The Phoenix Fire Department concluded its investigation of the Nikola Tre battery electric truck fires that happened last month and there is no evidence of arson, according to Electrek, which got a response from Daniel Cheatham, the City of Phoenix’s Fire Investigations Task Force division chief.

In an email sent to the online publication, the fire department said that the cause of the fire at Nikola’s headquarters was officially declared to be “undetermined.”

“It officially is undetermined,” said Cheatham. “But we do not have any evidence at all that supports arson.”

When the news broke about the Class 8 semi trucks catching fire outside the firm’s Phoenix headquarters, Nikola said in a statement on Twitter that it suspected “foul play,” as a vehicle was seen in the area before the vehicles started smoking and ultimately flaming.

Gallery: Nikola Tre BEV

At the same time, the Phoenix Police Department’s investigation is still open, with detectives analyzing evidence such as videos and witness tips.

“Overall, the investigation will continue as detectives work with insurance companies as they determine any and all outcomes,” a police spokesperson replied to an inquiry from Electrek. “When arson investigators complete their investigation they will determine if criminal behavior took place or not.”

With this being said, internal documents revealed late last month point to a possible issue with the truck’s battery pack, where laser welding could puncture some cells of a module, causing the cells to corrode after just two test cycles and potentially generating excess heat.
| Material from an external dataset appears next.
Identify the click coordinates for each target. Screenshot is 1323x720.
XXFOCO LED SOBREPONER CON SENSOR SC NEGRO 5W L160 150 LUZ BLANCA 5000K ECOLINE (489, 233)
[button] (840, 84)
Nikola told InsideEVs in a statement that packs with weld issues did not make it into the production semi trucks, but that both its internal engineering team and a third-party team have initiated investigations to determine the root cause of the fires, and that the results will come out in several weeks.

The Iveco-based Class 8 Nikola Tre semi is made in Coolidge, Arizona, and has an estimated driving range of 330 miles thanks to a massive 733-kilowatt-hour battery pack that can charge to 80 percent in 90 minutes at 350 kW.